• EXTRACTED RECORDS
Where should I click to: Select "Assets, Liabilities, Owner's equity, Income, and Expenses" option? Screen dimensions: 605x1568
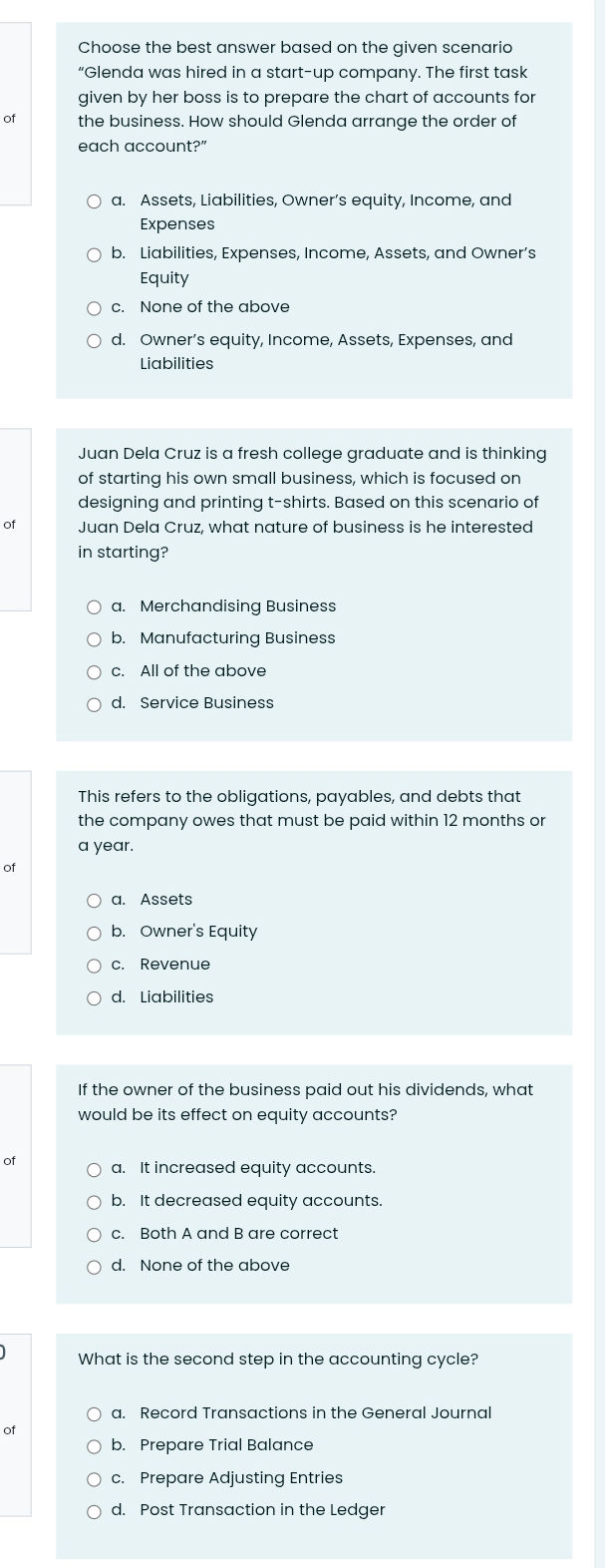point(94,201)
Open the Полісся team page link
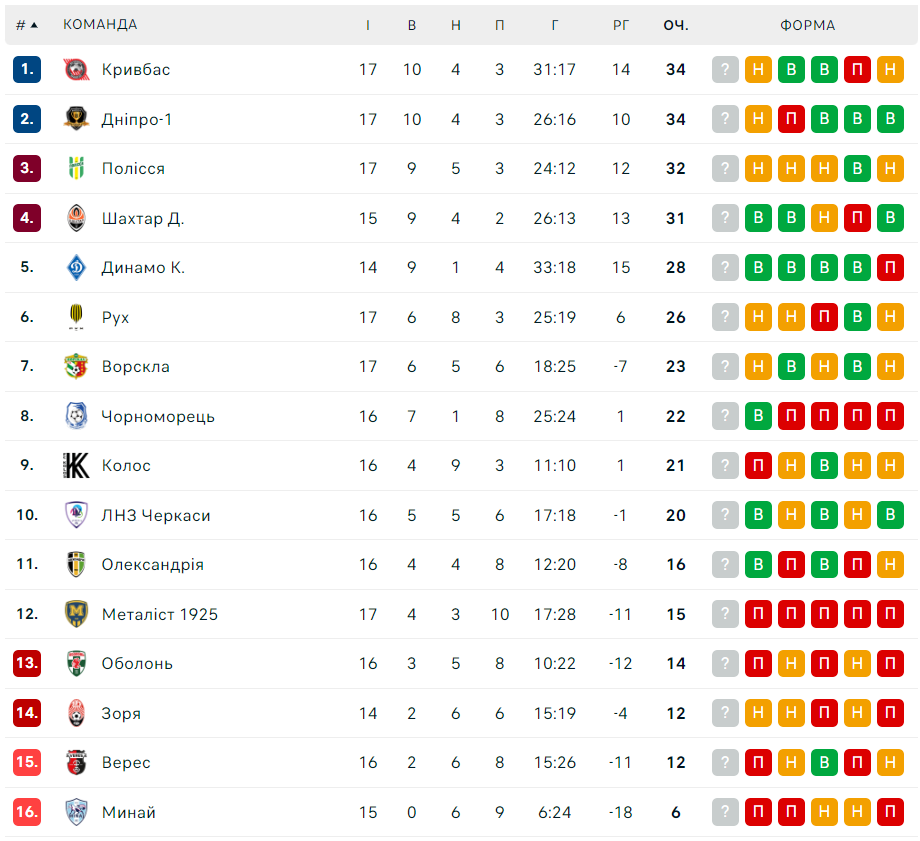This screenshot has height=841, width=920. coord(133,169)
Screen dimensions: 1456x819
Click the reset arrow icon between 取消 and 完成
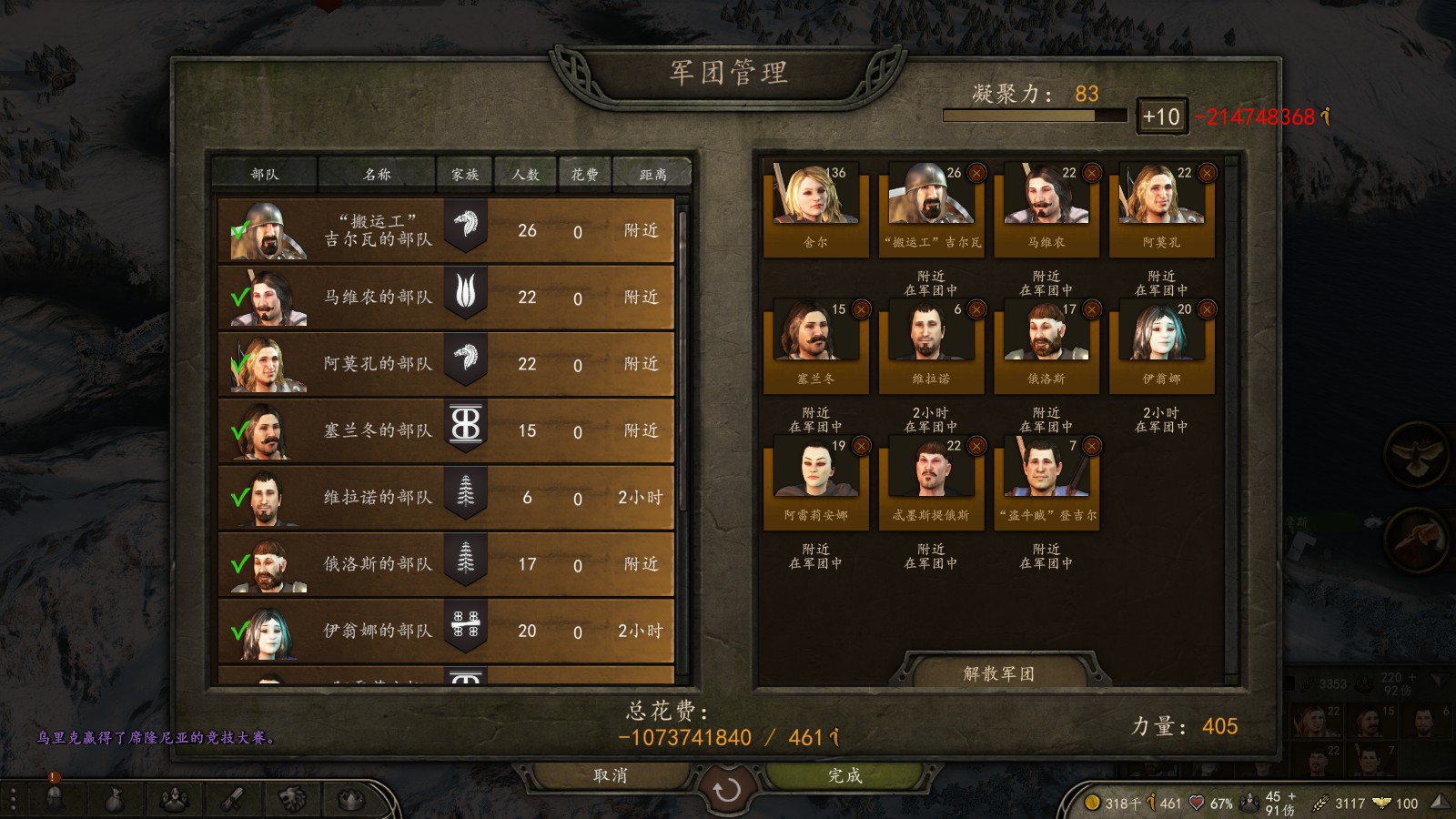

• WHAT TO DO
Restate all the material verbatim; omit every picture.

• FINISHED TASK
Where should I click to: Select "Assets, Liabilities, Owner's equity, Income, and Expenses" option? Screen dimensions: 605x1568
point(94,201)
Open the Полісся team page link
This screenshot has height=841, width=920. coord(133,169)
Screen dimensions: 1456x819
Click the reset arrow icon between 取消 and 完成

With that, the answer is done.